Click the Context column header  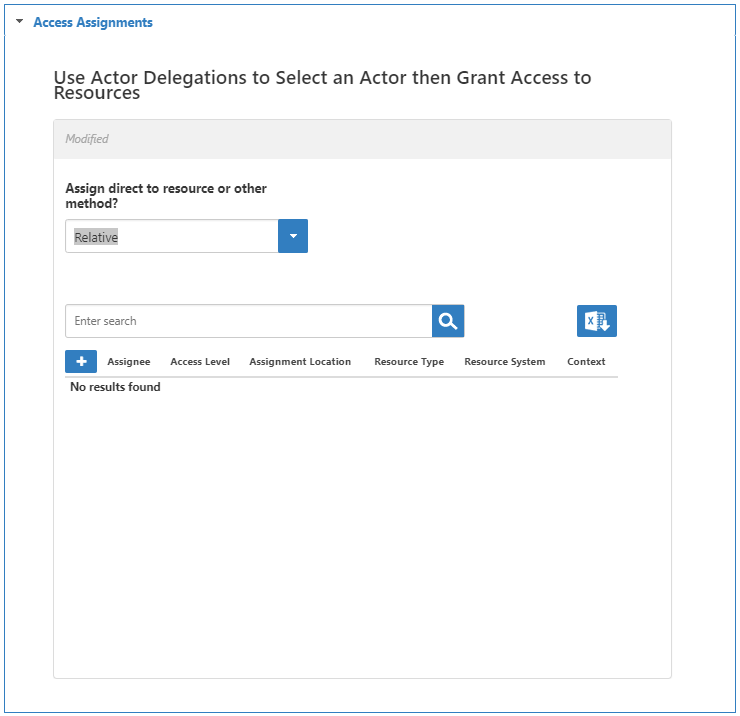tap(586, 362)
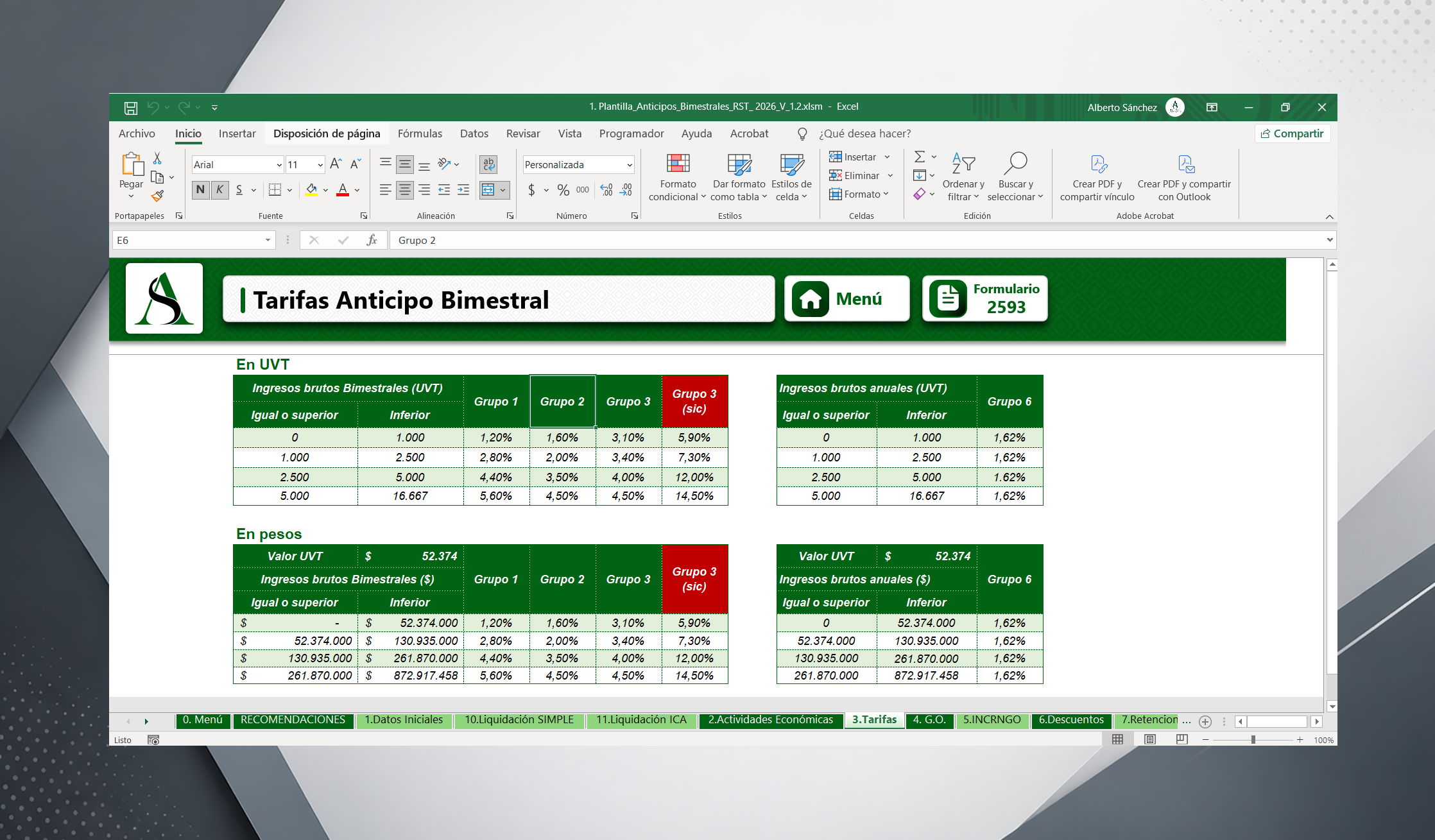Click the Format Painter brush icon
The width and height of the screenshot is (1435, 840).
157,196
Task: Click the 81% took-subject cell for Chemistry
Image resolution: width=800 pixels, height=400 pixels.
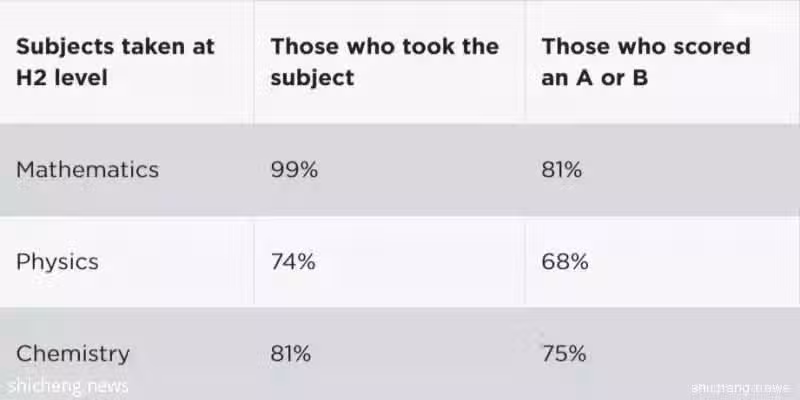Action: click(291, 354)
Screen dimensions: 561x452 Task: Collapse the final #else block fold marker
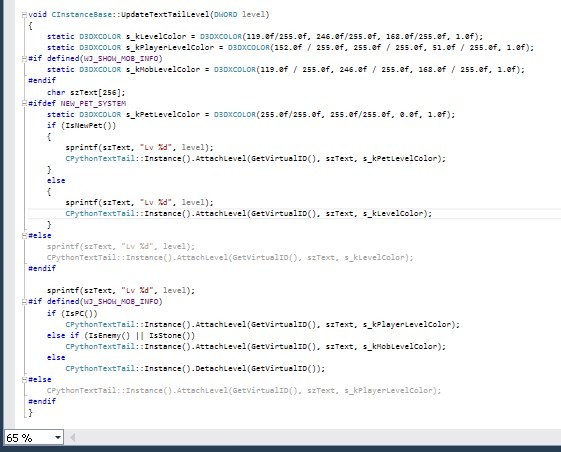click(x=24, y=379)
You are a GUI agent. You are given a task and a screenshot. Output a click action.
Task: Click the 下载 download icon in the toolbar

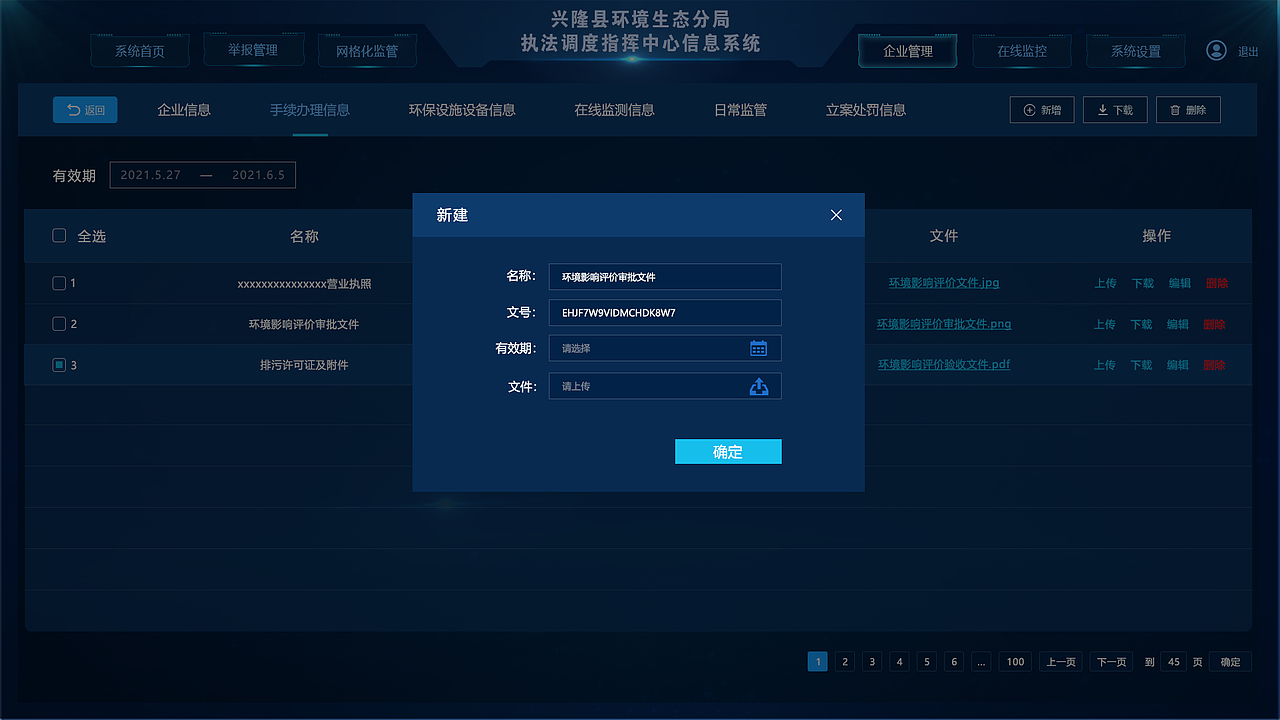pyautogui.click(x=1100, y=109)
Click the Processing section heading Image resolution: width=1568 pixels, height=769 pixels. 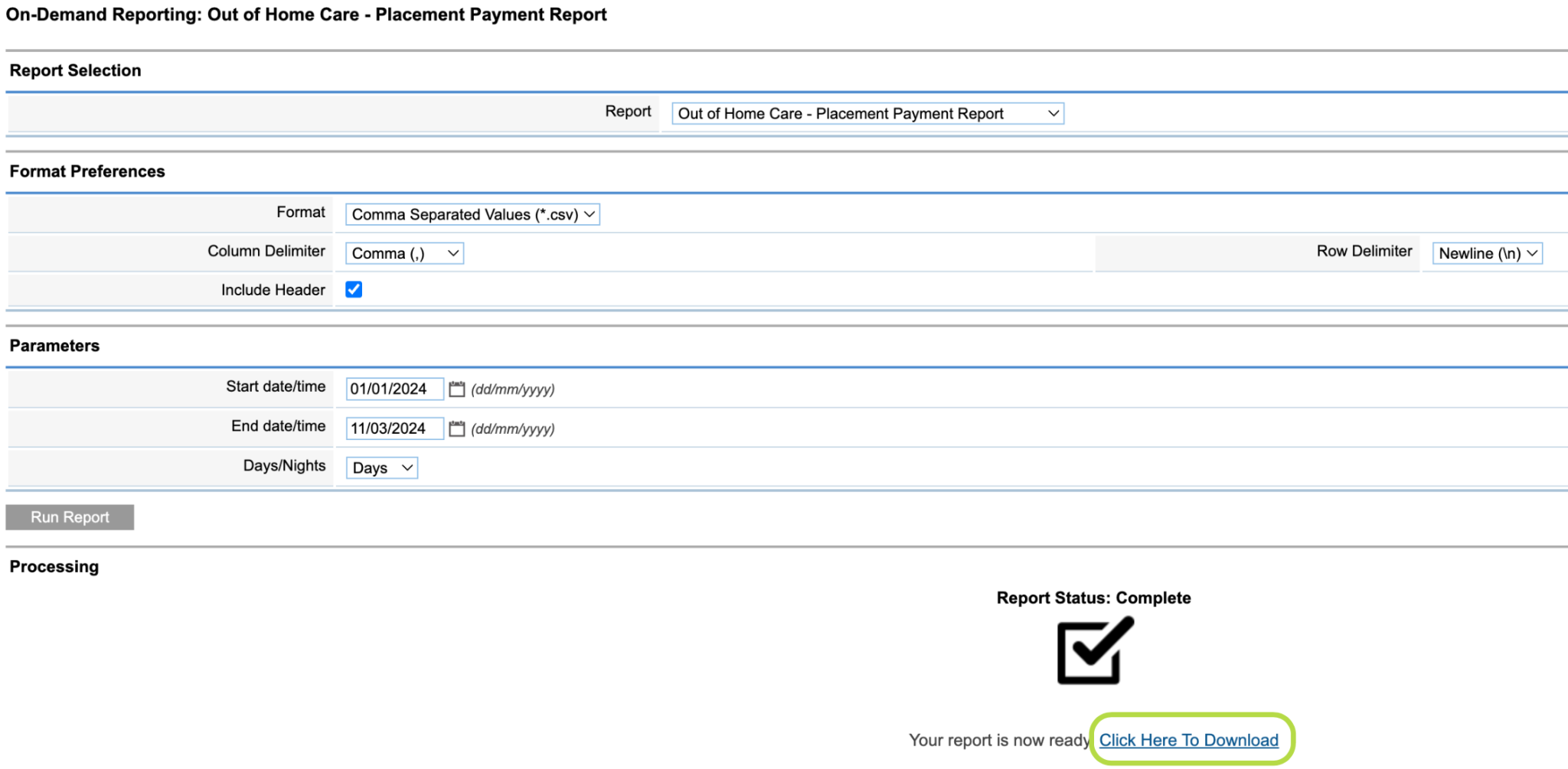[54, 566]
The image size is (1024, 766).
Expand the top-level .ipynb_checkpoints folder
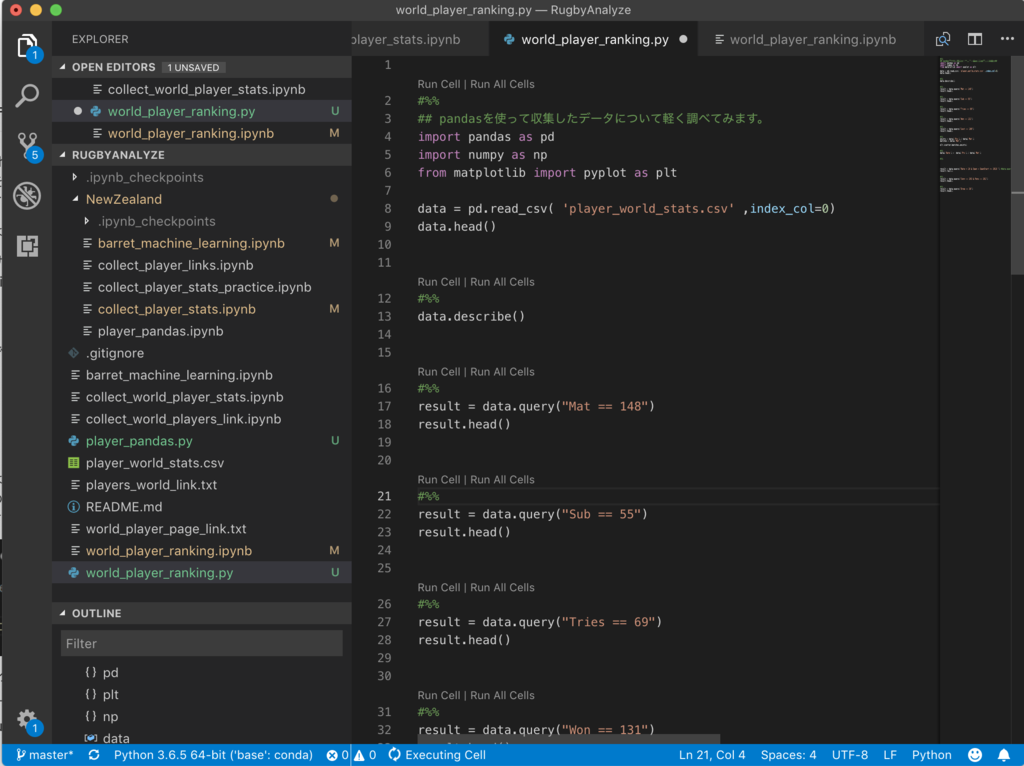(144, 177)

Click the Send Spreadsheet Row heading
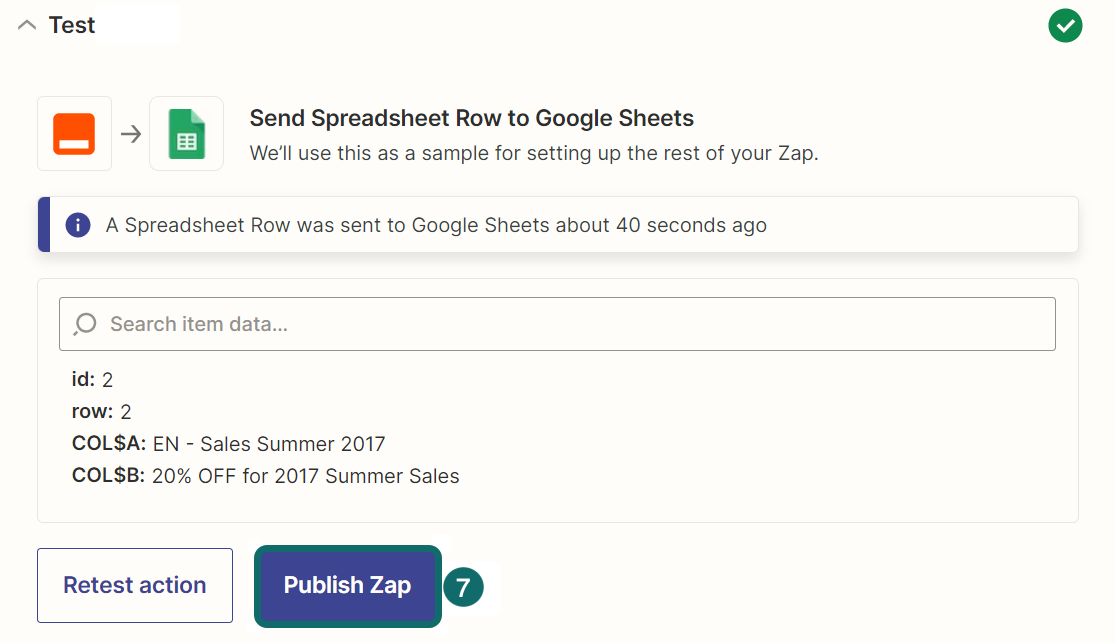[470, 118]
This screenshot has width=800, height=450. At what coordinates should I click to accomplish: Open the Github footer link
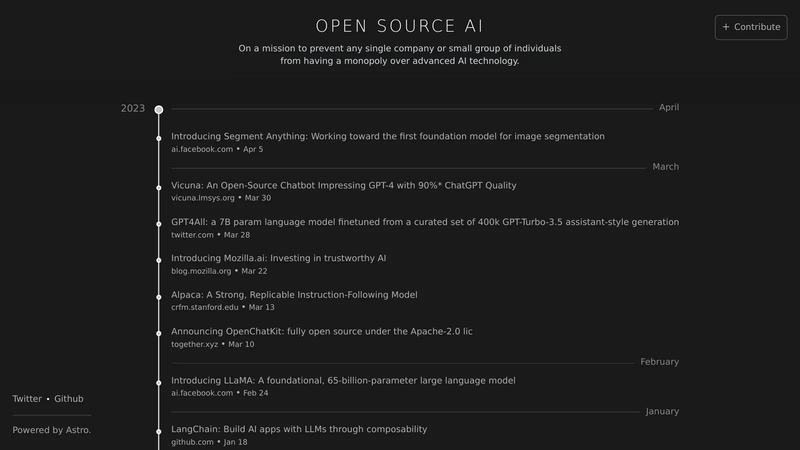tap(69, 399)
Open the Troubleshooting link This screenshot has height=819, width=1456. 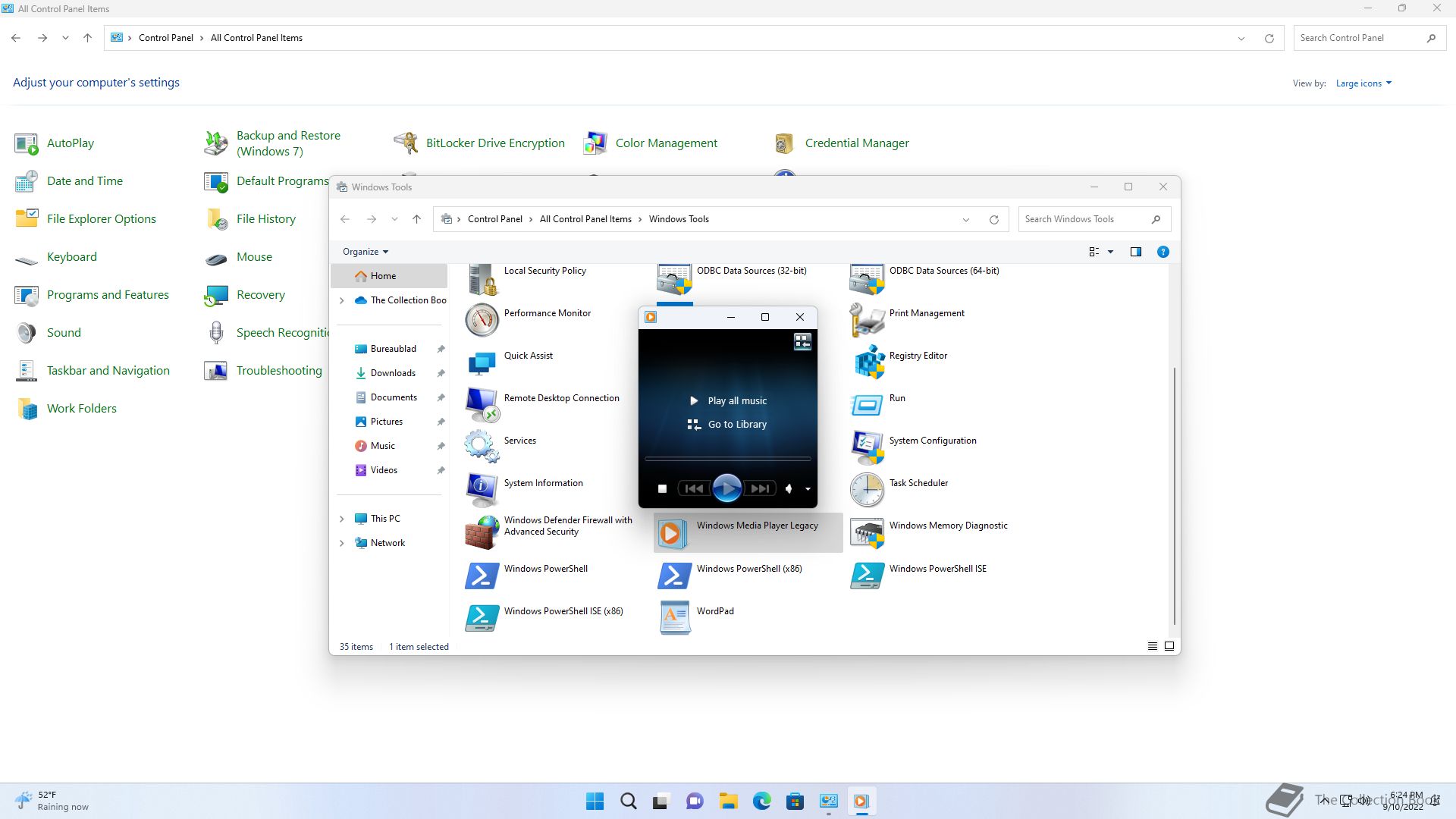click(279, 371)
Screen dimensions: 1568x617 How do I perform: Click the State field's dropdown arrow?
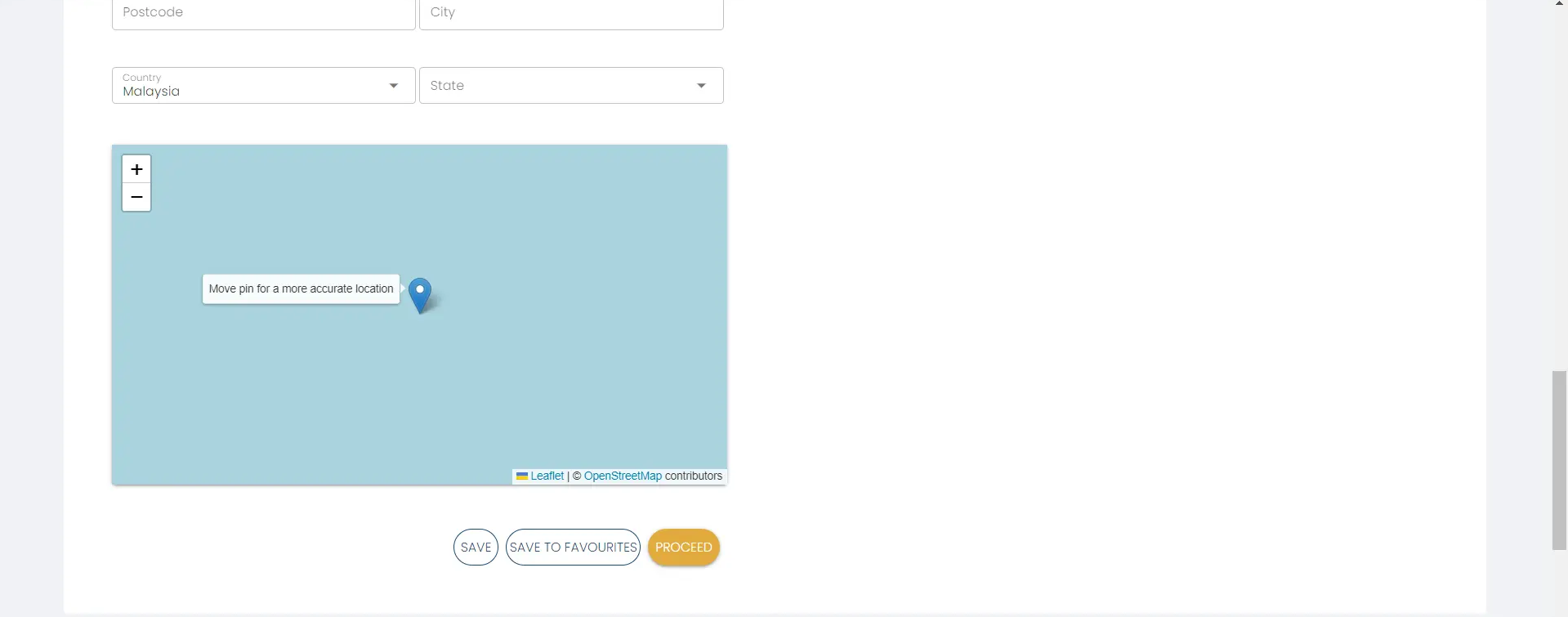point(701,86)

What is needed -> Please quote the listing word for word, starting with the line that contains "Task: Click the 81%" and going on through the line that contains "pyautogui.click(x=1100, y=109)". Leave the pictures out of your answer.

Task output ->
Task: Click the 81% took-subject cell for Chemistry
Image resolution: width=800 pixels, height=400 pixels.
Action: click(291, 354)
Screen dimensions: 561x452 Task: Collapse the final #else block fold marker
click(x=24, y=379)
You are a GUI agent. You are given a task and a screenshot. Output a click action.
Task: Click the 下载 download icon in the toolbar

pyautogui.click(x=1100, y=109)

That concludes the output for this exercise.